North Korea placed mines that maimed soldiers at DMZ, South says
One of the soldiers lost both legs, while the other lost one leg.
South Korea’s presidential Blue House demanded an apology Tuesday from North Korea as military tensions surged after two border patrol soldiers were maimed by landmine blasts blamed on Pyongyang.
Briefing parliament on Wednesday, Han Min-Koo, South Korea’s defence minister, said the loudspeakers were now operating at four out of a possible 11 sites.
It applied: “As before said many times, our soldiers will be sure to make North Korea agree to pay the similarly harsh sentence for their own provocations”.
The South Korean Defense Ministry declined to specify when exactly the propaganda broadcasts would resume.
Tensions are already running high between North and South Korea ahead of the start of major military exercises between the US and South Korea.
Seoul said the broadcasts would only be “part” of the response and officials said they would not be drawn on how long the loudspeaker campaign might continue for.

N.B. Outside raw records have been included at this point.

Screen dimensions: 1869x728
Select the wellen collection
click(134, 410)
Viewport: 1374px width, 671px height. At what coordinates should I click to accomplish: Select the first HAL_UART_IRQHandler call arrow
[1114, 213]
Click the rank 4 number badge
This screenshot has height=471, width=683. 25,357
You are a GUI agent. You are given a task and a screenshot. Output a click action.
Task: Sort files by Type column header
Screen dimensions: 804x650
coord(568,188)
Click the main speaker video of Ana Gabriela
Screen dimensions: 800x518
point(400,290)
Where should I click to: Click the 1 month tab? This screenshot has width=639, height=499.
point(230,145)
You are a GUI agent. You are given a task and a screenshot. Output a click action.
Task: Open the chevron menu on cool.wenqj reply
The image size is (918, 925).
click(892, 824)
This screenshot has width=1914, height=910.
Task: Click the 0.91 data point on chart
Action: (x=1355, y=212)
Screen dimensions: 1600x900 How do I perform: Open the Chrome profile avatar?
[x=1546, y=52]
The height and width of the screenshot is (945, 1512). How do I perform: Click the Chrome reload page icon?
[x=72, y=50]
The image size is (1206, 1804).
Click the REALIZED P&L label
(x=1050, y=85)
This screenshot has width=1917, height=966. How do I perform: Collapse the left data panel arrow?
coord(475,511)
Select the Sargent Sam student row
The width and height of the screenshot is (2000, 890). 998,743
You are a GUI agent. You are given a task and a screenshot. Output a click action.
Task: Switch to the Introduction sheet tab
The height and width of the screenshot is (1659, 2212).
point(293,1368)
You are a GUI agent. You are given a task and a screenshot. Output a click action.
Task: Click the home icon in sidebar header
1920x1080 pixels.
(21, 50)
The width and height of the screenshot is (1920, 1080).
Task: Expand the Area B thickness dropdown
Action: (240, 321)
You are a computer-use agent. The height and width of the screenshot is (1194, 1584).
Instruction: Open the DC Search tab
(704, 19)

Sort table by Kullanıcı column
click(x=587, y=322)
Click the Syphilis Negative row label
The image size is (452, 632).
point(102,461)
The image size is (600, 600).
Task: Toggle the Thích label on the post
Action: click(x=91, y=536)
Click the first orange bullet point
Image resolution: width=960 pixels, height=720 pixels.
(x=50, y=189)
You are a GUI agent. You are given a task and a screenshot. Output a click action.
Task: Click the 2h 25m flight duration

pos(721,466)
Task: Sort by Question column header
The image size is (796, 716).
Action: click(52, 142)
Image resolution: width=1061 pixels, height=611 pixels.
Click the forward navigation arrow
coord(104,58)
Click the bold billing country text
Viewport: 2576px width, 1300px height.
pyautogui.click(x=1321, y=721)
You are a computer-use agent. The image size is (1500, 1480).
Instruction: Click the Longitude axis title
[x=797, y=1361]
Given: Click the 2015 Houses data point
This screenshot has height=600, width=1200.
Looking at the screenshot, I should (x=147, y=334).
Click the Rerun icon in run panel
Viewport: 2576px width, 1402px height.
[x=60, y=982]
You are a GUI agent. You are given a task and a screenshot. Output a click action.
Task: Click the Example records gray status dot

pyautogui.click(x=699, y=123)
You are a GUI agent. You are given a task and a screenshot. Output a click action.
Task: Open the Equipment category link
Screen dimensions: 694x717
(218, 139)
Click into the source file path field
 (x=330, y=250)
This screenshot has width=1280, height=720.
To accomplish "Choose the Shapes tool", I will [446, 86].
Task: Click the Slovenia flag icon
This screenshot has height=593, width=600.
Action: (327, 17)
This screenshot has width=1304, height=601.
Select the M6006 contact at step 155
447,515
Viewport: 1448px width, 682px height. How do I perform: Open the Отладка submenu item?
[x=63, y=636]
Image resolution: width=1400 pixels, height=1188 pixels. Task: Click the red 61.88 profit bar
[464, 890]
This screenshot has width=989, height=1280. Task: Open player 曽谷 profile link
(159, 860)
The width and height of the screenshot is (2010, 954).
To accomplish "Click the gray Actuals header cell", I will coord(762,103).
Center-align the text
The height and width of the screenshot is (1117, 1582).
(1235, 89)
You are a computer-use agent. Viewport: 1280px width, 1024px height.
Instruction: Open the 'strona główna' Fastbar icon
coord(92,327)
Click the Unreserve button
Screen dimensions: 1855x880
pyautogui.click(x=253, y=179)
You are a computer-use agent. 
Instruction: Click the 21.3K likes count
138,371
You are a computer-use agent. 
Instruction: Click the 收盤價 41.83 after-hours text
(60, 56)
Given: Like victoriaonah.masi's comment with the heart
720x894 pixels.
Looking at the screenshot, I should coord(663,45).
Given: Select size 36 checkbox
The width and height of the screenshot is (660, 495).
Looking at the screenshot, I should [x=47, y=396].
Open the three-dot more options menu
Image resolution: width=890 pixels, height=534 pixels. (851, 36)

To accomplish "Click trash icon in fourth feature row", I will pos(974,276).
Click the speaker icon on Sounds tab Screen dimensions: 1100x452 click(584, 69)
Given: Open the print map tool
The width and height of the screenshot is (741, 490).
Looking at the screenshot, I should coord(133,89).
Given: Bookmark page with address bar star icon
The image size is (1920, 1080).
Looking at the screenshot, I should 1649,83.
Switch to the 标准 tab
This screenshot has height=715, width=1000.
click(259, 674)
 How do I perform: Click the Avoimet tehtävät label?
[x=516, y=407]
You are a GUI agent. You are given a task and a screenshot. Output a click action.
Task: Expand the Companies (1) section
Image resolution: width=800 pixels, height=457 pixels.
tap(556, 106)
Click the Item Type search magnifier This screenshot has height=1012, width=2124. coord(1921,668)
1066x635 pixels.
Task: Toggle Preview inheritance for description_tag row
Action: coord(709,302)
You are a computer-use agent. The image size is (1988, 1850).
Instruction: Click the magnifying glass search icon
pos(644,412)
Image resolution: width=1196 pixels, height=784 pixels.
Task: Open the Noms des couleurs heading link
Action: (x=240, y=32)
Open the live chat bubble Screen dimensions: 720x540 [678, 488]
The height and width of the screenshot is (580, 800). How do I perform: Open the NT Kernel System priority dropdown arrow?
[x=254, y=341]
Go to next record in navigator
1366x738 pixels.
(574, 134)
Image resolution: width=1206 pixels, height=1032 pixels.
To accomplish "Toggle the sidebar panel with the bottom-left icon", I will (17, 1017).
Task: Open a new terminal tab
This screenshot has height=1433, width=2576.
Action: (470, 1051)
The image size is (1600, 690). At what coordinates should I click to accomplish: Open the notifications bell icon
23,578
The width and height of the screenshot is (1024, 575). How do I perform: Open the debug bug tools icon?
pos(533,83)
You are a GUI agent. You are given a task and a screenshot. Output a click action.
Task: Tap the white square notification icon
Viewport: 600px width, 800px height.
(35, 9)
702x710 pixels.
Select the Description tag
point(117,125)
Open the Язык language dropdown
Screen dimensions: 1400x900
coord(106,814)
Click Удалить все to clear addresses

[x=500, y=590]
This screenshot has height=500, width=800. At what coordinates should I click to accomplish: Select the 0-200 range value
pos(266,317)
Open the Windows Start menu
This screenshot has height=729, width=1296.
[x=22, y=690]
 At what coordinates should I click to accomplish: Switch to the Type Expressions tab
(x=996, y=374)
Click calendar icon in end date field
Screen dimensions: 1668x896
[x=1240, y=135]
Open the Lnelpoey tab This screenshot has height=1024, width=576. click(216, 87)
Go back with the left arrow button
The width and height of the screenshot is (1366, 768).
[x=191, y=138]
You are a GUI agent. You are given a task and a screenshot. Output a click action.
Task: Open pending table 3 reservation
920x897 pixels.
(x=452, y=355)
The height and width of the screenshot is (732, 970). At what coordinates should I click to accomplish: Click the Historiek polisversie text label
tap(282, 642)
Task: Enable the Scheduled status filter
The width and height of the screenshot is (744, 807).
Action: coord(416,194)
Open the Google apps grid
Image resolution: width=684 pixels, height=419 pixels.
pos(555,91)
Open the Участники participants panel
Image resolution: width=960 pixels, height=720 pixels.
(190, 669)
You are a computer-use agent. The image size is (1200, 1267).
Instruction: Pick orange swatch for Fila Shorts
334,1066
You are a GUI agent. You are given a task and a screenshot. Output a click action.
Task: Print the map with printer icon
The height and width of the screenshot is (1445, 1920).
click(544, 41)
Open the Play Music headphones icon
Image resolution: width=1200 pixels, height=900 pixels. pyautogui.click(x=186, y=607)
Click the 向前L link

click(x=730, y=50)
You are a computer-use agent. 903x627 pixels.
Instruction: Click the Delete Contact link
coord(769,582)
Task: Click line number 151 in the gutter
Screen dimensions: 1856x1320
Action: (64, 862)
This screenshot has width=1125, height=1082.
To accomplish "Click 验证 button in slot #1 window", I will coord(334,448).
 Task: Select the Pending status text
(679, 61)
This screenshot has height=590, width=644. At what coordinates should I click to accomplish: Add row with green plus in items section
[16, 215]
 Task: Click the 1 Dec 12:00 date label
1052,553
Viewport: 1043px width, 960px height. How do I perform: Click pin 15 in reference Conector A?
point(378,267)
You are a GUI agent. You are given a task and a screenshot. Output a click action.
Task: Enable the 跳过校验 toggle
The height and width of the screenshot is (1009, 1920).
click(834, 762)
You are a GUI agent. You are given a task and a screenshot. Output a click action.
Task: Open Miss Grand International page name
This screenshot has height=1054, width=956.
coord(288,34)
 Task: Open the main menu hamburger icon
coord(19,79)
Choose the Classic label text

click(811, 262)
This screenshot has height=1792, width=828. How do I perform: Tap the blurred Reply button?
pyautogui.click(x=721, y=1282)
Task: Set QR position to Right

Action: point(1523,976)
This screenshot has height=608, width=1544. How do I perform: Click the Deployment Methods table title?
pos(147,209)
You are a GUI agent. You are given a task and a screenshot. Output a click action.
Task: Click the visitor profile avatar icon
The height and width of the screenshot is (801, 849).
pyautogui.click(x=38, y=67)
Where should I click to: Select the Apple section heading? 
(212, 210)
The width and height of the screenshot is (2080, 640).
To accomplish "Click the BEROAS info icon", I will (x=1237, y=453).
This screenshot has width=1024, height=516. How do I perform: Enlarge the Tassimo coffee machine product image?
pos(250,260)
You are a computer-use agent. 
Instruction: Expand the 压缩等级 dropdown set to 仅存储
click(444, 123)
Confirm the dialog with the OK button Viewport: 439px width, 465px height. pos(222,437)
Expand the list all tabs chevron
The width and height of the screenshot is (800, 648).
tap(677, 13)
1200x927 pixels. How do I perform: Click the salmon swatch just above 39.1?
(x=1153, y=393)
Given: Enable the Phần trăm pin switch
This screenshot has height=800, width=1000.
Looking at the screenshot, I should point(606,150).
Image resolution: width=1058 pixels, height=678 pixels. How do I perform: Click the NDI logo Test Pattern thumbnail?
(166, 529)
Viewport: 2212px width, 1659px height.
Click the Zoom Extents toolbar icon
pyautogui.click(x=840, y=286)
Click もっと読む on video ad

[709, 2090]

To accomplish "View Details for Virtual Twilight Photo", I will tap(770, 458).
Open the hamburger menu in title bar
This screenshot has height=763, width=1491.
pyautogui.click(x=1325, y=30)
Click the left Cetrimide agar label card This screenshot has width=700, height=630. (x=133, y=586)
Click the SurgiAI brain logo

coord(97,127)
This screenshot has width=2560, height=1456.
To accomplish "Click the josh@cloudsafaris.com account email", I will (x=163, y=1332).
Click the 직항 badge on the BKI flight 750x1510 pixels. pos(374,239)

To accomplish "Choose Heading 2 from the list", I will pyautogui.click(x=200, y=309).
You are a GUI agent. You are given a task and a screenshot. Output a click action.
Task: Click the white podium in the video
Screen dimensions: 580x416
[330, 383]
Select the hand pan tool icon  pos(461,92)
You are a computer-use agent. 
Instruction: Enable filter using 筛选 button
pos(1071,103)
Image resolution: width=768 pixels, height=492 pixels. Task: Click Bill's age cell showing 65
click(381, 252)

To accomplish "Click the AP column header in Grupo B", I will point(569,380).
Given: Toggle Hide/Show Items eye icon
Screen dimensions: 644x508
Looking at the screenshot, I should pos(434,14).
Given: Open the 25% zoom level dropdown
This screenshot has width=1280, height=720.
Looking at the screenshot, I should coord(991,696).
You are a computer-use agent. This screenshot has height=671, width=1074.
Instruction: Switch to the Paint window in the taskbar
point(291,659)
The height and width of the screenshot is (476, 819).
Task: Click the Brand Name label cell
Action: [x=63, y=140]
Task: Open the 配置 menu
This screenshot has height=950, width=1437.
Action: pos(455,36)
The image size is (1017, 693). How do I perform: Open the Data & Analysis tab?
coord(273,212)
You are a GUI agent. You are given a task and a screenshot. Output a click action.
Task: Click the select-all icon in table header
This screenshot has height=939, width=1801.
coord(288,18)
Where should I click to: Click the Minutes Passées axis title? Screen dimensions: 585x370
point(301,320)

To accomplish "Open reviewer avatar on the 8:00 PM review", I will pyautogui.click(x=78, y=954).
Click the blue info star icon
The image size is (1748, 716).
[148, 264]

The incident comes as a triumphant Kim Jong-Un was pictured wearing sunglasses and smiling as he greeted the North Korean Women’s team in Pyongyang after they won the EAFF East Asian Cup.
Meanwhile, the U.S. has condemned the mine explosions, which it called a violation of the armistice.
According to Seoul, fragments from the explosions matched North Korea’s “wooden box” landmines.
The Seoul-Pyongyang ties have been strained since 2010, when the South imposed sanctions banning economic and cultural exchanges with the North following the North’s torpedoing of a South Korean warship and its shelling of a border island.
About 2,000 South Korean and U.S. troops from 47 military units will join the drills, which will feature South Korea’s newly deployed high-tech weaponry like K-2 tanks, K-21 armored vehicles, Surion choppers and FA-50 Fighting Eagle combat jets, as well as a multi-launch rocket system.
North Korea, which has denied previous attacks, may well be expected to pour scorn on the UNC investigation carried out by officials from the United States, South Korea, New Zealand and Colombia.
South Korea’s retaliatory measures will remain “secret” until they are carried out, he said.
Goo accused North Korea of planting the mines.
The announcement North Koreans trespassed into an off-limits zone sent shock waves across Seoul – the agents would have come quite close to a South Korean guard post undetected, The New York Times reported. South Korean authorities claimed that the mines were laid around a door on the South Korean side of the border that opened onto the DMZ.